CLASSIFICATION: Unclassified / Open Source

Executive Summary

“chinafans” appears in multiple defacement archives as a prolific notifier associated with the 0xTeam Network, repeatedly leaving distinctive drop-files such as 0x.txt, o.htm, and xx.htm on compromised sites. Public artifacts include thousands of Zone-H/Zone-Xsec mirrors showing these filenames across diverse targets and a Telegram channel (“0xTeam-Network”) that advertises “random shells” for sale and links to the notifier’s mirror records. In late 2023, the handle joined the TurkHackTeam (THT) forum as a new member, with a visible profile and intro thread. The OSINT does not prove a larger staffed collective behind 0xTeam; signs suggest a single administrator with possible ad-hoc collaborators (INFERENCE, confidence: low–medium).
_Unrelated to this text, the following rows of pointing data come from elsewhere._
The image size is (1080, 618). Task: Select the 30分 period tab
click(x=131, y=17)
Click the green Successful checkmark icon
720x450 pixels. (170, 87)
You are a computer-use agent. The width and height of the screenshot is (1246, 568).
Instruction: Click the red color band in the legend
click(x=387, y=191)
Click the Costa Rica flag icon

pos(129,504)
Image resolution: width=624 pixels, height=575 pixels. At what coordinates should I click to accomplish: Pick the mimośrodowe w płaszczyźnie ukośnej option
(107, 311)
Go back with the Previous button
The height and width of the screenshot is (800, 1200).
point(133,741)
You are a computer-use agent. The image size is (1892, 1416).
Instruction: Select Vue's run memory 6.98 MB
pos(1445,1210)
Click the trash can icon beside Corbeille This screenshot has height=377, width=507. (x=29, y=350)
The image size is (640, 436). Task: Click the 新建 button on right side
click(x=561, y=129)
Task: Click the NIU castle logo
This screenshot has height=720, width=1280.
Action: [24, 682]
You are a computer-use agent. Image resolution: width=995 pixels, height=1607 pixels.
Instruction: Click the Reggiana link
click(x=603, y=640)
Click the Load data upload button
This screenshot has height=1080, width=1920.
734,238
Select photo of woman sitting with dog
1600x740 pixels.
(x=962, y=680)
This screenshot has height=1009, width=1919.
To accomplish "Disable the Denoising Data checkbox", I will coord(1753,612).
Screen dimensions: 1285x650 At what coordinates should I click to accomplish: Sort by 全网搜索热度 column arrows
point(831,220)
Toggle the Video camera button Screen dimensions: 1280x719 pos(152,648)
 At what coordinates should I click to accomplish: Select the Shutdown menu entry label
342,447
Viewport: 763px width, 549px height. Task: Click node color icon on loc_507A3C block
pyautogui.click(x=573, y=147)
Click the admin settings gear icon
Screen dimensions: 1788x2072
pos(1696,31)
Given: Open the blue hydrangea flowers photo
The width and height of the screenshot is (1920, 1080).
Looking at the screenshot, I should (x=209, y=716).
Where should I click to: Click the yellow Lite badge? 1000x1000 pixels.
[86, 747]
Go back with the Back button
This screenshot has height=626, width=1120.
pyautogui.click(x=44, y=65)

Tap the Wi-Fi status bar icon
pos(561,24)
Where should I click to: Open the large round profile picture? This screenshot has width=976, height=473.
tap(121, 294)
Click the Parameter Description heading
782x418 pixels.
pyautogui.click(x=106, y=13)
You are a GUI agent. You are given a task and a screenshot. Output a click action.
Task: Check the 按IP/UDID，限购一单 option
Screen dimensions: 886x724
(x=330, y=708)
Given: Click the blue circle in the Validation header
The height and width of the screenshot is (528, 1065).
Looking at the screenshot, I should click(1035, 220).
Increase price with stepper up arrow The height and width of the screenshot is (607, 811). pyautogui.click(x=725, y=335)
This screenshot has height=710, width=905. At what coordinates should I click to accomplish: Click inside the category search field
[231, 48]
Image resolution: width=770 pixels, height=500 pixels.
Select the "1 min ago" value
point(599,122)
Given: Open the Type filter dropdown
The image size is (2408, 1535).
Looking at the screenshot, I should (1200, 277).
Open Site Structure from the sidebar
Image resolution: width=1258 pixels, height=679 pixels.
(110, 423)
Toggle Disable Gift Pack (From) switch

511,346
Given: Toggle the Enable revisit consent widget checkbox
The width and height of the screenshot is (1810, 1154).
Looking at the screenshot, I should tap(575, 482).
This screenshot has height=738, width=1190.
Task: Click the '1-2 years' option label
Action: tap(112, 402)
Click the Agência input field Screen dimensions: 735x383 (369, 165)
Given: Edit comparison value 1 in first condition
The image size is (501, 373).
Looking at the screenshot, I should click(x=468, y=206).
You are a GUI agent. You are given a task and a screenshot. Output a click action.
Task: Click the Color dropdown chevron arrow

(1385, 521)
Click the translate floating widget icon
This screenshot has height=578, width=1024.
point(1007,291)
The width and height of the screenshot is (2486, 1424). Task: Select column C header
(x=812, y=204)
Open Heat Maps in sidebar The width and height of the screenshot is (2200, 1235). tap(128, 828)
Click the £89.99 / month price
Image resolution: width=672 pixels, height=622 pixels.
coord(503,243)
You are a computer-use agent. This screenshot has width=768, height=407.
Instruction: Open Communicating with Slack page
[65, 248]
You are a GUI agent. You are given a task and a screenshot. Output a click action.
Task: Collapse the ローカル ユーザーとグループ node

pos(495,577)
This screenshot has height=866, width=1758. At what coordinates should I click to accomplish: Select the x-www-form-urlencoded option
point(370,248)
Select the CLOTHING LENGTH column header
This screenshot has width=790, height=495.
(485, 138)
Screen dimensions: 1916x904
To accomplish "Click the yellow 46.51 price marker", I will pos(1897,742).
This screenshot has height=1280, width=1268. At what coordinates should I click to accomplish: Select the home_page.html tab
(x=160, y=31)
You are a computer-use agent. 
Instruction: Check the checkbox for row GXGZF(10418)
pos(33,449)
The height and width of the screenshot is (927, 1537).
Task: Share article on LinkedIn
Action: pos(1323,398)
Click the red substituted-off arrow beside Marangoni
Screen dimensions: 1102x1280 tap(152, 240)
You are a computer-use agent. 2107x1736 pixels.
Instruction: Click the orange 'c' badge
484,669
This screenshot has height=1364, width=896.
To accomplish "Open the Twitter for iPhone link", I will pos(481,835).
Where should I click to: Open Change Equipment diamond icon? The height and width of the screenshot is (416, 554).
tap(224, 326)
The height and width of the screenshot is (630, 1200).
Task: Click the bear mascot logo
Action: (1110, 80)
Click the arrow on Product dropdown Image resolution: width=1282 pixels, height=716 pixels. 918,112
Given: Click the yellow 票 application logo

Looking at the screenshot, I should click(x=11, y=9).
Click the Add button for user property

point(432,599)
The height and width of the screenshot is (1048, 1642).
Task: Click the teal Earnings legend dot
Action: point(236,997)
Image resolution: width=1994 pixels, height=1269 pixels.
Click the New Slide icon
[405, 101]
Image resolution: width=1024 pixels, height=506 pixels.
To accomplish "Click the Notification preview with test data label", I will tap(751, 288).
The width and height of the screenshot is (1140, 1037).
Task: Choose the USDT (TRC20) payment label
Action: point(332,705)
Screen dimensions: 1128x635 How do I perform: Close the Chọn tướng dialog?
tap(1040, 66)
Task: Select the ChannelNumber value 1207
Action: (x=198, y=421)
Overall, the evidentiary base strongly supports persistent external defacement activity and capability monetization; technical vectors for initial access are unspecified in public mirrors.

• 2016-04–10. Early mirrors show xx.htm/related patterns on multiple hosts (representative entries via IP archives).
• 2016-07-17. wegielkrapkowice.pl/xx.htm recorded by Zone-H (notified by “chinafans”).
• 2017-09-03. himalayafairreisen.com/o.htm defacement mirror saved.
• 2019-04-21. ugc.com.sa/o.htm defacement mirror saved.
• 2021-09-08. cpedu.in/o.htm defacement mirror saved.
• 2023-11-26–27. TurkHackTeam forum: account “chinafans” joins (profile + “Hello, Chinafans” thread).
• 2024. Telegram 0xTeam-Network posts include live links and pricing lists; channel tagline advertises selling shells.
• 2024–2025. Zone-H/Zone-Xsec show sustained activity with /0x.txt across many domains (representative pages).
• 2025-10-08. Zone-Xsec attacker page lists current wave of /0x.txt mirrors under team tag “0xteam.”